La parábola, nos lleva a reflexionar sobre las humillaciones que tuvo que aceptar el hijo menor, sin quererlas, pero que le llevaron a descubrir en su interior la realidad del amor, la experiencia que había vivido cuando estaba cerca de su padre y la necesidad de regresar donde él. Mientras estuvo en su casa estuvo amado y sostenido por su padre, pero cuando, lleno de orgullo y de dinero, determinó vivir su propia vida y se alejó de su padre, su vida se fue desmoronando poco a poco. Despilfarrada su herencia, ya no tuvo medios para poder conseguir el sustento y así tuvo que aceptar una cantidad de humillaciones para conseguirlo, sin poder lograrlo. La carestía y la necesidad eran tan grandes que este pobre muchacho quiso alimentarse de lo que comen los cerdos.

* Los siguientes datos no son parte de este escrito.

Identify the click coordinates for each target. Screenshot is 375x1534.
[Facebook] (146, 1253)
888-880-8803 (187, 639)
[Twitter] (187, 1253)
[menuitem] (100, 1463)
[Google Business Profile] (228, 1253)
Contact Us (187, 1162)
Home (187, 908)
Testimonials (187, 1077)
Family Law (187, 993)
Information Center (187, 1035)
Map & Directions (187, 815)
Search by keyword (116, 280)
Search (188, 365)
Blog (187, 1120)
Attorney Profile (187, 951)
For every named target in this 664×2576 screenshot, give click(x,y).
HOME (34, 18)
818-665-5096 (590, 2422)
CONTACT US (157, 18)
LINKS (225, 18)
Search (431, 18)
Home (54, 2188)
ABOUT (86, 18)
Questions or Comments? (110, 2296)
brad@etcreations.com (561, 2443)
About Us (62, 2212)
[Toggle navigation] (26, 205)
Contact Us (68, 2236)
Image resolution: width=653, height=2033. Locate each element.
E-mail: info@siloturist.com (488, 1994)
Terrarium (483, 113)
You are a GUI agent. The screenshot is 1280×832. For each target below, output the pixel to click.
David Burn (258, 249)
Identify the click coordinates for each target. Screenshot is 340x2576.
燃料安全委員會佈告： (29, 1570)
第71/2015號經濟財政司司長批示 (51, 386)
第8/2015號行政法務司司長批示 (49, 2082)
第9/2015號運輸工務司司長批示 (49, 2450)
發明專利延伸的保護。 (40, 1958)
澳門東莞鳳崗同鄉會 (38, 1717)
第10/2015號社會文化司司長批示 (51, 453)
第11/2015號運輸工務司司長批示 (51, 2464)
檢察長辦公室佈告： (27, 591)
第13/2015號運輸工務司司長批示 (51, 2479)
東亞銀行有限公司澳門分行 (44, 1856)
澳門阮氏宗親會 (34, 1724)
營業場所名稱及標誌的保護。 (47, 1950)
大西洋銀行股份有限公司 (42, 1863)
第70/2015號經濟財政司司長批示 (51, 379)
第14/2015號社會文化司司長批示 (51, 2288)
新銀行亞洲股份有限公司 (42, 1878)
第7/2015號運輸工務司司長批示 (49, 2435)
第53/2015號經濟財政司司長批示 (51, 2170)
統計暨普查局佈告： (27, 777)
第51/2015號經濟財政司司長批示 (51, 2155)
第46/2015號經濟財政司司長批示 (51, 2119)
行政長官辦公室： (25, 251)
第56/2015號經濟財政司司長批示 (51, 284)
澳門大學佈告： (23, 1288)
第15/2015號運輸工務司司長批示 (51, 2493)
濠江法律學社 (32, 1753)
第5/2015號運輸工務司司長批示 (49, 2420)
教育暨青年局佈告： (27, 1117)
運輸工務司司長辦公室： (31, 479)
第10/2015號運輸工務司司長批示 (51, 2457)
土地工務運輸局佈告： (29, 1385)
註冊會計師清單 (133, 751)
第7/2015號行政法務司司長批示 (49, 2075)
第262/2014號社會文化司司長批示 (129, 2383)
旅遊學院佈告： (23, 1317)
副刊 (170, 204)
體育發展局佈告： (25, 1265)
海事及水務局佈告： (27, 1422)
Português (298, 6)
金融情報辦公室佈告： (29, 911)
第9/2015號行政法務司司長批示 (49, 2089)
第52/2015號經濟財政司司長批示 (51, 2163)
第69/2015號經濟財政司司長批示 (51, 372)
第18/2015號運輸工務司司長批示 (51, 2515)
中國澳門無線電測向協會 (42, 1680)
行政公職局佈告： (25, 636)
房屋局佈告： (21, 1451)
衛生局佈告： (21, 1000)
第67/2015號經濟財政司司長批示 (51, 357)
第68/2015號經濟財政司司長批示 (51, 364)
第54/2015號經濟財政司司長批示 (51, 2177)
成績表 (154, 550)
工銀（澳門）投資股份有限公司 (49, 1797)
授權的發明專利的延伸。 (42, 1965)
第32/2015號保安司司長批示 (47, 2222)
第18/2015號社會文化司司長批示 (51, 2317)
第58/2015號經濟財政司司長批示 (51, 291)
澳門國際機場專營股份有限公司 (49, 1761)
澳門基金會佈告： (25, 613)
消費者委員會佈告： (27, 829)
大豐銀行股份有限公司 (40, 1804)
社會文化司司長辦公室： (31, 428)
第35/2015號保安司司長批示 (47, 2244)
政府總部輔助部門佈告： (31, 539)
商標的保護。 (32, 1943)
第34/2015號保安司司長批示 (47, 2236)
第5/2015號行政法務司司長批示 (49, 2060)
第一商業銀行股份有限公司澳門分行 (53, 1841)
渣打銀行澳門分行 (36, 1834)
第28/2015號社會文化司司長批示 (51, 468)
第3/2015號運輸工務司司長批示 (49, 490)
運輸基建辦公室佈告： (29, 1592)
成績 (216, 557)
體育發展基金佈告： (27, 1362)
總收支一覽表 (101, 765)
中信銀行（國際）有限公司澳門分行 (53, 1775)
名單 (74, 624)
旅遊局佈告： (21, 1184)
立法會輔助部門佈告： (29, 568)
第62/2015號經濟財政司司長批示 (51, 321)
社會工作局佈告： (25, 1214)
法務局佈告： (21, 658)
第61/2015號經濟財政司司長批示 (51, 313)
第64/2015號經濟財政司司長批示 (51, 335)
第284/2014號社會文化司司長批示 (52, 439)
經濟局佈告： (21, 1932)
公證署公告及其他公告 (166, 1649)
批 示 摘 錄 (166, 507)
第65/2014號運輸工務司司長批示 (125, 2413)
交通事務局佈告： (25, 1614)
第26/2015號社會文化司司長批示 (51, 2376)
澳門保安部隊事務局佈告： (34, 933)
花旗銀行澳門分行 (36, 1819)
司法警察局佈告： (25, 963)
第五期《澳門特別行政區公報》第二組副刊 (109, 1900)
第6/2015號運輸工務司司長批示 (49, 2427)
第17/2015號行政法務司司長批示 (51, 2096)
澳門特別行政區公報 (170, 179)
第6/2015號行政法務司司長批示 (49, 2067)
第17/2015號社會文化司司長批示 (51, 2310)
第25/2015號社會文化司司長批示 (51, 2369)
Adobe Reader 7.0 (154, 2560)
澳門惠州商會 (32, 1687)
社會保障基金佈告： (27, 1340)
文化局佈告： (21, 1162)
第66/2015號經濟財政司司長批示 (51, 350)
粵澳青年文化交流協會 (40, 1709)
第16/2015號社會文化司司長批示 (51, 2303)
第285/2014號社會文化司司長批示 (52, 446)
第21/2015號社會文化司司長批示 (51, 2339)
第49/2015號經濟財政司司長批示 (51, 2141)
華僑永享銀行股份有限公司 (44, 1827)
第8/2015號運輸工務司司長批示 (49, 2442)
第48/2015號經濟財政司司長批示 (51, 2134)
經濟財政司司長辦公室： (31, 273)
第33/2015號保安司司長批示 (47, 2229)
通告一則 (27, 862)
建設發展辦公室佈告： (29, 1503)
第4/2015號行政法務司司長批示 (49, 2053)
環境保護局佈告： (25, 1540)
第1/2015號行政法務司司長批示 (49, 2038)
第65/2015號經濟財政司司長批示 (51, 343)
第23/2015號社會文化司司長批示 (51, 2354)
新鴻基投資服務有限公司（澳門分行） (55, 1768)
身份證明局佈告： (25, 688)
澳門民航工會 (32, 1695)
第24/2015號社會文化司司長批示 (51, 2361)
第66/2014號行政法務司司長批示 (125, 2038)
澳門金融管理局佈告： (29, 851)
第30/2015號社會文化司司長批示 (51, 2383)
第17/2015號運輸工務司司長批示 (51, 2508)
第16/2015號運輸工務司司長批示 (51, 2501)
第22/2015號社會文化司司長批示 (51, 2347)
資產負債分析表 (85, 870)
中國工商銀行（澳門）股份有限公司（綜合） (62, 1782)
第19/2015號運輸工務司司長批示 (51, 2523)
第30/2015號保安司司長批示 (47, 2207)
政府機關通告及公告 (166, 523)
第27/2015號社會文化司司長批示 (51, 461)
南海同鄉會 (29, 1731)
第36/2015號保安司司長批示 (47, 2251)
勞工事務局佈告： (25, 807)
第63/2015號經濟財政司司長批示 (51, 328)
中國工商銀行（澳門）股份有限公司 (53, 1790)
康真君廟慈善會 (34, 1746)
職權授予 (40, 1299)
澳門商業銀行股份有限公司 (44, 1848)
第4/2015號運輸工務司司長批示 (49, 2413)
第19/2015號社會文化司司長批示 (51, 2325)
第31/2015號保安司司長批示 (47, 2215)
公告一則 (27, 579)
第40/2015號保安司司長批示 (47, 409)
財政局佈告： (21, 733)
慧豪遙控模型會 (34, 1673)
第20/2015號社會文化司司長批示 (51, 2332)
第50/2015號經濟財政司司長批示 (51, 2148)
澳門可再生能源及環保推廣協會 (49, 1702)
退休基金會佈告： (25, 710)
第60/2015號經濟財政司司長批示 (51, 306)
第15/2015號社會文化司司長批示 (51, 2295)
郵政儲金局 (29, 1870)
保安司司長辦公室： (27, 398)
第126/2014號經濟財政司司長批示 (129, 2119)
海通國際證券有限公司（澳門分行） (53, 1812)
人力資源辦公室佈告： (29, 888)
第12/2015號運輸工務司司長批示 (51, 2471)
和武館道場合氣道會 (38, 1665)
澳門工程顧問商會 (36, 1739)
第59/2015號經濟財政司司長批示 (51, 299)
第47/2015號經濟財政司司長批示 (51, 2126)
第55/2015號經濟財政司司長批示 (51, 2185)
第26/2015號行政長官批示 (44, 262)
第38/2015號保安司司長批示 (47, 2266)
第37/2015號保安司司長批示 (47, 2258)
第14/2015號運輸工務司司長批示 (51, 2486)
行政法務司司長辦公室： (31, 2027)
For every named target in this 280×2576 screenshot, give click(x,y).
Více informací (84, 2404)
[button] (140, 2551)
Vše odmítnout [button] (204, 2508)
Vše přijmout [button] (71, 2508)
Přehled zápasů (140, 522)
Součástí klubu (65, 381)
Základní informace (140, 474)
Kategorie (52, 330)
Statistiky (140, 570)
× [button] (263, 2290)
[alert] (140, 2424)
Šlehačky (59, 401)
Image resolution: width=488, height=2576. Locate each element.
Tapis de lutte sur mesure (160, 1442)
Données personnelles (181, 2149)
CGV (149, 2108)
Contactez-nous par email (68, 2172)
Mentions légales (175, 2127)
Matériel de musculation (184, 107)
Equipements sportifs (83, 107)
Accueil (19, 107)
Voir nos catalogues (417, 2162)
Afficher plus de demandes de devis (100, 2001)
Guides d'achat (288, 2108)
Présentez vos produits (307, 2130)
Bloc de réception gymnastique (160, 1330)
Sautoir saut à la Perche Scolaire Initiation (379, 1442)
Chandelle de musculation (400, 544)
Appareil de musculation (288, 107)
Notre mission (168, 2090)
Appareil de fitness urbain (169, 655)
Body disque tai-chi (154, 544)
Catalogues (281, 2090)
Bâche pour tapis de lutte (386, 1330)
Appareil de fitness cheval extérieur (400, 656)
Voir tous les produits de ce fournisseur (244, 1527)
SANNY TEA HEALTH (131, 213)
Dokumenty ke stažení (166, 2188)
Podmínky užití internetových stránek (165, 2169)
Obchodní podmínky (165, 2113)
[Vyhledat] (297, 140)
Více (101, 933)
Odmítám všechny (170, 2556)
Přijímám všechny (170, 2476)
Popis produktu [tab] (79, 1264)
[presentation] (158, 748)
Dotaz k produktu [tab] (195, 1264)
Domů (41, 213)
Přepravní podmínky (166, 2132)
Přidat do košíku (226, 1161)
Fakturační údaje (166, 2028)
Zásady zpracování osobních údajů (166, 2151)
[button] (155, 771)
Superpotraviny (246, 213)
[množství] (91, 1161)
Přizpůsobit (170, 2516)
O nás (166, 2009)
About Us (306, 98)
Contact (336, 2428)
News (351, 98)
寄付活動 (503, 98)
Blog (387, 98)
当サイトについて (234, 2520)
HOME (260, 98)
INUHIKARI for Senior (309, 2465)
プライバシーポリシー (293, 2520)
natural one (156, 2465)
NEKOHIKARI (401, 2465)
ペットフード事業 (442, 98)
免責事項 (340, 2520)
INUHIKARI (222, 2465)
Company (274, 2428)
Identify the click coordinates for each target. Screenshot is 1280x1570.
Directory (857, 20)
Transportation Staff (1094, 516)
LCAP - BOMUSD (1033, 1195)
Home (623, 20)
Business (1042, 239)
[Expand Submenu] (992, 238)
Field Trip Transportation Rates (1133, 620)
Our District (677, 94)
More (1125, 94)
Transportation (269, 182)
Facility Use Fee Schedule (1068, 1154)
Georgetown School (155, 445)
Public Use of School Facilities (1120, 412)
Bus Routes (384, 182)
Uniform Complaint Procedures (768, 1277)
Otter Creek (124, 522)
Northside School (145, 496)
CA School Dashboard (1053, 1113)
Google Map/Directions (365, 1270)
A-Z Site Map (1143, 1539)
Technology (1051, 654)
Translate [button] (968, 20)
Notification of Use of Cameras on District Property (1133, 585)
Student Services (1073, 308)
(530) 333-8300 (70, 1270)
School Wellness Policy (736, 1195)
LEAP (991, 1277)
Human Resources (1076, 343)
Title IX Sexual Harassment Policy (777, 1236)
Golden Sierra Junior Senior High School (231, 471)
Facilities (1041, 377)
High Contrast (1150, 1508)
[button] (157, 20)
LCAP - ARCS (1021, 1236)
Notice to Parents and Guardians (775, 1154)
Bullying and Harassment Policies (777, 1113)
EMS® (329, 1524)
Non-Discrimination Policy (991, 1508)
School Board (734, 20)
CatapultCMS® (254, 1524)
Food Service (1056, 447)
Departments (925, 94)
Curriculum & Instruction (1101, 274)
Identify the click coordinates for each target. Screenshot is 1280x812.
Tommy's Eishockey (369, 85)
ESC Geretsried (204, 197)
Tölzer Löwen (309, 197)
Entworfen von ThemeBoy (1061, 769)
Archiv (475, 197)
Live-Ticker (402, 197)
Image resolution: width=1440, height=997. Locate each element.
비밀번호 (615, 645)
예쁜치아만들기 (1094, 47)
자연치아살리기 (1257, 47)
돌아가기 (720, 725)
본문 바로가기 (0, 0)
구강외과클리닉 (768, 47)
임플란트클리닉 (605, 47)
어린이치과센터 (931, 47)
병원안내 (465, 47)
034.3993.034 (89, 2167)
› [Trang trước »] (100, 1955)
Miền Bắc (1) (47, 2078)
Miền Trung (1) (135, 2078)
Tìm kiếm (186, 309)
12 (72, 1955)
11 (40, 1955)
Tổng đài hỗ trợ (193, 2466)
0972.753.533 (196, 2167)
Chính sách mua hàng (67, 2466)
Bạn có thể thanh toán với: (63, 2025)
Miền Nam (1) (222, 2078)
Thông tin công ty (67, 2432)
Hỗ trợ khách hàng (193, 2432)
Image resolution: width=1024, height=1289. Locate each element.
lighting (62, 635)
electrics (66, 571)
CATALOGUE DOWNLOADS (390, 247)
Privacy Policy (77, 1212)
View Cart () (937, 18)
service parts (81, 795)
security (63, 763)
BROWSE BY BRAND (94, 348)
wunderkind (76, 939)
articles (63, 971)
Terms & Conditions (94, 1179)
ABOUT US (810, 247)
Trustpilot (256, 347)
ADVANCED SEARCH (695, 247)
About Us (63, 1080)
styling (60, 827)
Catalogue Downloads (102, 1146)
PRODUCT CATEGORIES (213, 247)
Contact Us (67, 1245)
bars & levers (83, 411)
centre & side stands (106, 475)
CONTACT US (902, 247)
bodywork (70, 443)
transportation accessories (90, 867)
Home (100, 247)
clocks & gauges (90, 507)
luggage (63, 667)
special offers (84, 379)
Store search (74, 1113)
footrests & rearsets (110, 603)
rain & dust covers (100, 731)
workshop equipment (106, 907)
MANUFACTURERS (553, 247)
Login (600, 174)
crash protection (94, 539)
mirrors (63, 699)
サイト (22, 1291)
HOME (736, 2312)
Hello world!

El hombre quiere ser dueño del mundo

La parábola nos muestra aquí lo paradójico que es el pecado. Adán soñó con ser como el Dios que le había creado y terminó también hambriento, tan semejante a los cerdos queriendo comer lo mismo que ellos. Eva tomó del fruto del árbol, destruyendo los dones que había recibido; así también, el hijo menor tomó la parte de la herencia que le correspondía, y descendió tanto que ahora quiere tener cerca a alguien que le dé al menos las algarrobas que comen los cerdos. Adán, Eva, el hijo menor y quienes se entregan a los ídolos son transformados como ellos. El ídolo vuelve semejantes a quienes lo adoran. El hijo menor se dejó seducir por el orgullo, la avaricia y la independencia y estos ídolos lo humillaron, destruyéndolo y llevándolo hasta los cerdos. Allí logró descubrir su realidad y sentir su gran humillación.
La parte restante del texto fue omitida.